Pacioli gaf na die tijd nog les in Perugia en in 1514 ook nog in Rome, maar hij was toen bijna 70 jaar oud en beëndigde zijn actieve loopbaan. Hij trok zich terug in Sansepolcro waar hij in 1517 stierf.

 

 

 

Pacioli's belangrijkste werk

Pacioli's was geen groot wiskundige in de zin dat hij nieuwe ontdekkingen deed of nieuwe begrippen invoerde. Zijn kennis was uitsluitend gebaseerd op wat hij van anderen had geleerd. Maar hij kende de stand van de wiskunde in die tijd heel goed en wist die in zijn boeken zodanig weer te geven, dat ze jarenlang als standaardwerken bij de studie van dit vak werden gebruikt.
Er op terugkijkend zijn de beperkingen goed zichtbaar: Pacioli dacht dat derdegraads vergelijkingen onoplosbaar waren, hij loste bepaalde kansproblemen foutief op. Maar zijn werk hebben anderen aangezet tot het vinden van oplossingen voor deze problemen...
Kijk bijvoorbeeld bij Tartaglia en Cardano.

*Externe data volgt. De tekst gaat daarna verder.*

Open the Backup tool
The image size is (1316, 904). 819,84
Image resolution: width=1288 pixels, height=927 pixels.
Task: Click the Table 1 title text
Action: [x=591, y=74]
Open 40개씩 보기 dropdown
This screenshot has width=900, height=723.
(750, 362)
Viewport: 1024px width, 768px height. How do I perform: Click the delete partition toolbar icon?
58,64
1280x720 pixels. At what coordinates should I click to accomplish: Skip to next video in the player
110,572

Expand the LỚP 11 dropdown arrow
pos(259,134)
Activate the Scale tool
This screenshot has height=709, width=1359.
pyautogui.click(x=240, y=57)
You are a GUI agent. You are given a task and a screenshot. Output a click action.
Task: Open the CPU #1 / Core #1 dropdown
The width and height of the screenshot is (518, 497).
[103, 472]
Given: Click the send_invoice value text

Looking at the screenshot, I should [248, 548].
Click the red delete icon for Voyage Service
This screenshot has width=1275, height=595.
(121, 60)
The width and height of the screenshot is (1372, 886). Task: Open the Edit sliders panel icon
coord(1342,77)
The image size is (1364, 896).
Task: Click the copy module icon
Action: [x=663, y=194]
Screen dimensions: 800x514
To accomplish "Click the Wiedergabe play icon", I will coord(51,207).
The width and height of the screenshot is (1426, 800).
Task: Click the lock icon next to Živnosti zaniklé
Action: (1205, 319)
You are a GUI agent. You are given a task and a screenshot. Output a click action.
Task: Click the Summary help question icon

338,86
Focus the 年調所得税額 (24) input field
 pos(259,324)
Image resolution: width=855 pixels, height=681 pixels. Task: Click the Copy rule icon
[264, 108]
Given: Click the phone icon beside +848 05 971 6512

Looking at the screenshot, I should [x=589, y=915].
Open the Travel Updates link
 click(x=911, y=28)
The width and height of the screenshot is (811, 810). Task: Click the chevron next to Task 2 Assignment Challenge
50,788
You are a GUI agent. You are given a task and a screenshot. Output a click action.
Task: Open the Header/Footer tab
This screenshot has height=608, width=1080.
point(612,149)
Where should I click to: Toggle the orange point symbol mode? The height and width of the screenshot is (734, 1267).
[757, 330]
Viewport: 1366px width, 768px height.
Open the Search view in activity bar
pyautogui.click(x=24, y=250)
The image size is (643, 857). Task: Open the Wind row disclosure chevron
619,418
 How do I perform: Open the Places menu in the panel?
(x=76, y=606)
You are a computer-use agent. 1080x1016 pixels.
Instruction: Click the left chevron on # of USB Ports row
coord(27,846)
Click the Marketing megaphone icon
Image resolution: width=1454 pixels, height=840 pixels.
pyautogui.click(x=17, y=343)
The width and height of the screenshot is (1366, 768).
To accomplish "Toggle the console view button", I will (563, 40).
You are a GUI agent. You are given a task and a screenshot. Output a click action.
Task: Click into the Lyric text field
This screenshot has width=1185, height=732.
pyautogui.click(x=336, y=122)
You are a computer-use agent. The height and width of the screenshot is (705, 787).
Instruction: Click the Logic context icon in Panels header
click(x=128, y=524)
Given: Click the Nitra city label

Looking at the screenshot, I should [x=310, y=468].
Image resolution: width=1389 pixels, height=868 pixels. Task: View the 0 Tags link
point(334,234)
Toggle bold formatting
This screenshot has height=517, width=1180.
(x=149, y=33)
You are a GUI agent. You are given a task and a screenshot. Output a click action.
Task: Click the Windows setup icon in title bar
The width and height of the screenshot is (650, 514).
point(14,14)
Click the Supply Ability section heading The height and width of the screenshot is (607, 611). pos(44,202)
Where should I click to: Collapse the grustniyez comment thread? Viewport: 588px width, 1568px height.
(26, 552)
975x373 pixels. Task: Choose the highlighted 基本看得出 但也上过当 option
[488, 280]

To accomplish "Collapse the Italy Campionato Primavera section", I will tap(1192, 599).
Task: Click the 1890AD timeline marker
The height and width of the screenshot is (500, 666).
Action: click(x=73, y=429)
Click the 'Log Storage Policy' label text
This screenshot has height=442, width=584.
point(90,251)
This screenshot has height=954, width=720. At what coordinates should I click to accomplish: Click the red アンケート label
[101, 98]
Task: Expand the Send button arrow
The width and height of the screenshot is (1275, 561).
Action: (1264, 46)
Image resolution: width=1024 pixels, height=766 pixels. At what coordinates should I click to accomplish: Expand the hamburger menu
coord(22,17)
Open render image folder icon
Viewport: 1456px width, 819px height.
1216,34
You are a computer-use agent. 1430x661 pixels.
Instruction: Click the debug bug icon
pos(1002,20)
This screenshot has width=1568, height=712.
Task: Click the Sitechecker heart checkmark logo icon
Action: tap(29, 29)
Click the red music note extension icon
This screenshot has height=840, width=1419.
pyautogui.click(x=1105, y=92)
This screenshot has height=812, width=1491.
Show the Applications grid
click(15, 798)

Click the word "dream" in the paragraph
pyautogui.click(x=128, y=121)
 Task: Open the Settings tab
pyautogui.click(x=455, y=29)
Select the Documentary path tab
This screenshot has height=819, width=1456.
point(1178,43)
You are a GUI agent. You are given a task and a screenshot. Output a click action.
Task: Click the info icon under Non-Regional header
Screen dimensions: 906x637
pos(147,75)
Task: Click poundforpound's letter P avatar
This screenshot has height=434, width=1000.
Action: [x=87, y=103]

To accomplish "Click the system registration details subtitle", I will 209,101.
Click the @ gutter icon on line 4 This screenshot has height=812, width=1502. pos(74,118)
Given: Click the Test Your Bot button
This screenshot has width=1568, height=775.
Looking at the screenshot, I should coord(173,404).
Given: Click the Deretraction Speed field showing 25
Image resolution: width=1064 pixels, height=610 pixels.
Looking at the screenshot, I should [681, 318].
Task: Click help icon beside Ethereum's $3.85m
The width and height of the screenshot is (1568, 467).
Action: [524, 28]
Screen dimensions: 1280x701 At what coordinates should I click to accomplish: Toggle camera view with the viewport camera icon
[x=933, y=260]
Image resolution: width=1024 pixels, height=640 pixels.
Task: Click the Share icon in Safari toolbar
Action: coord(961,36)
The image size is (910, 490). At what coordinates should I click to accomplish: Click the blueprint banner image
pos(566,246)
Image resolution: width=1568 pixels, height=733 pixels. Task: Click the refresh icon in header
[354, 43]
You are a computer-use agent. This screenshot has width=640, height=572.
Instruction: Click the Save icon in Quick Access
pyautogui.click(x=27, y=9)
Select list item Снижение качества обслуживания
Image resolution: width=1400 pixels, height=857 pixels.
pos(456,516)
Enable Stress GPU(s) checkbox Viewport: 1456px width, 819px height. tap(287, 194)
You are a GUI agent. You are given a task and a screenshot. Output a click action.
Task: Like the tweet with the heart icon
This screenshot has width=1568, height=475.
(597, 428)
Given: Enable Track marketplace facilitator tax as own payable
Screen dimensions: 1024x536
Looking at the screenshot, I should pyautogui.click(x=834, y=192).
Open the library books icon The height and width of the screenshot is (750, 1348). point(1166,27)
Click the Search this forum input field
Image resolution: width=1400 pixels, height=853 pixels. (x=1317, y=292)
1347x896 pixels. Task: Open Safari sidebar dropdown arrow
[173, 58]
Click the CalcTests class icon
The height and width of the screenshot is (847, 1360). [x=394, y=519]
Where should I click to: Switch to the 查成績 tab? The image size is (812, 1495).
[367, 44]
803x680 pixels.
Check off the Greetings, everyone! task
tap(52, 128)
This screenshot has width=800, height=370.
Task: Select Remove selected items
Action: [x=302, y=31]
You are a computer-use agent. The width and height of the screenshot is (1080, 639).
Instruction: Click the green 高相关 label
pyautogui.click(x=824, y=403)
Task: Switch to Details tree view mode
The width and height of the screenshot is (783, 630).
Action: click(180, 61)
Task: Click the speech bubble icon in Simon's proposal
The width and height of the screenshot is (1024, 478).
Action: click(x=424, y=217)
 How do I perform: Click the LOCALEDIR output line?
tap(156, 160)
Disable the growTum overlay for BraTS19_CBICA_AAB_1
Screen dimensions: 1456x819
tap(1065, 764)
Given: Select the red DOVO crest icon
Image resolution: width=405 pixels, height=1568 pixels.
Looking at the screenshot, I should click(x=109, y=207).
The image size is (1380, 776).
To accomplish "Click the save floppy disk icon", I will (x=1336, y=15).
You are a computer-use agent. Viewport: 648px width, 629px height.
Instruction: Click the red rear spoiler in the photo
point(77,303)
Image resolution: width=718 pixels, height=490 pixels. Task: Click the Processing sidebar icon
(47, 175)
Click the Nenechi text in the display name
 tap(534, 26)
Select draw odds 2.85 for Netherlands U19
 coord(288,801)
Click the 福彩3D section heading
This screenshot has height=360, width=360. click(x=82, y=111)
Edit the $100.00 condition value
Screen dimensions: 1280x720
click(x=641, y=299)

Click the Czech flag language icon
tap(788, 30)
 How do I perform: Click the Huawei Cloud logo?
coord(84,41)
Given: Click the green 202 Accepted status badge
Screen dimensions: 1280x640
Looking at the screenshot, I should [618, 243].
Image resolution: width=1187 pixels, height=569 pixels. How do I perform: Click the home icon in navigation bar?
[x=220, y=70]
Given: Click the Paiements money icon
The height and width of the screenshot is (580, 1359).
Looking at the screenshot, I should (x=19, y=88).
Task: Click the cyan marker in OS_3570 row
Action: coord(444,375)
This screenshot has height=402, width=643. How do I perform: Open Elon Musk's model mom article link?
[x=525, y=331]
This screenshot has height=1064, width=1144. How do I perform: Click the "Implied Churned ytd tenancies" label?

Zijn bekendste boeken zijn:

  • De "Summa de arithmetica, geometria, proportioni et proportionalita" (1494)
    Dit was een overzicht (in het Italiaans!) van alle theoretische en praktische rekenkunde, van alle algebraïsche kennis, van de meetkunde van Euklides, van elementaire kansrekening, kortom van alle in die tijd bekende wiskunde. Bovendien was het een overzicht van de gebruikte maten en gewichten, van de verschillende geldstelsels en was er een systeem van dubbele boekhouding in de vinden. Deze zaken had Pacioli geleerd uit boeken van Fibonacci, Boëthius, vertalingen van Euklides' 'Elementen', etc. Dit was zo'n 50 jaar lang hÉt naslagwerk van de Italiaanse wiskundige en rekenmeester.
  • De "Divina proportione" (1509)
    Dit was een driedelig werk over de Gulden Snede, de beroemde verhouding van lijnstukken die in de bouwkunst en de schilderkunst van die tijd zo'n grote rol speelde. Veel van de kennis in het boek is afkomstig van Leonardo van Pisa (Fibonacci) en geïnspireerd door Pacioli's omgang met de kunstenaars Piero della Francesca en Leonardo da Vinci. Het derde boek was in feite een vertaling van een werk van Della Francesca over dit onderwerp.
  • Zijn vertaling in het Latijn van "De elementen" van Euklides.

 

Het verdeelprobleem uit de kansrekening

Een bekend vraagstuk uit de tijd van Pacioli had te maken met het feit dat kooplieden vaak tijdens pauzes in onderhandelingen de tijd doodden door een spel te spelen. Dergelijke spelen werden afgebroken als de partijen tot overeenstemming waren gekomen. Maar hoe moest je dan eerlijk de "pot" verdelen?
Zo kun je dit probleem bijvoorbeeld formuleren:

Twee partijen spelen een spel om punten. Ze hebben beide een even grote kans om een punt te scoren. Er is geen tijdsduur voor het spel vastgelegd en de partij die als eerste 6 punten gescoord heeft, wint de pot van 60 dukaten. Het spel moet door omstandigheden bij de stand 5-3 worden gestaakt. Er wordt besloten de pot te verdelen. De vraag is nu: hoe moet dat gebeuren?

Pacioli bedacht in zijn "Summa..." dat de pot moest worden verdeeld in de verhouding 5 : 3 (de stand bij afbreken), maar zijn collega Cardano vond dat je rekening moest houden met de nog te scoren punten. In die tijd konden de wiskundigen geen bevredigende oplossing verzinnen. Dat gebeurde pas veel later in een briefwisseling tussen de Franse wiskundigen Pascal en Fermat.
Als je zelf wat kansrekening hebt geleerd, kun je ongetwijfeld de juiste oplossing wel verzinnen.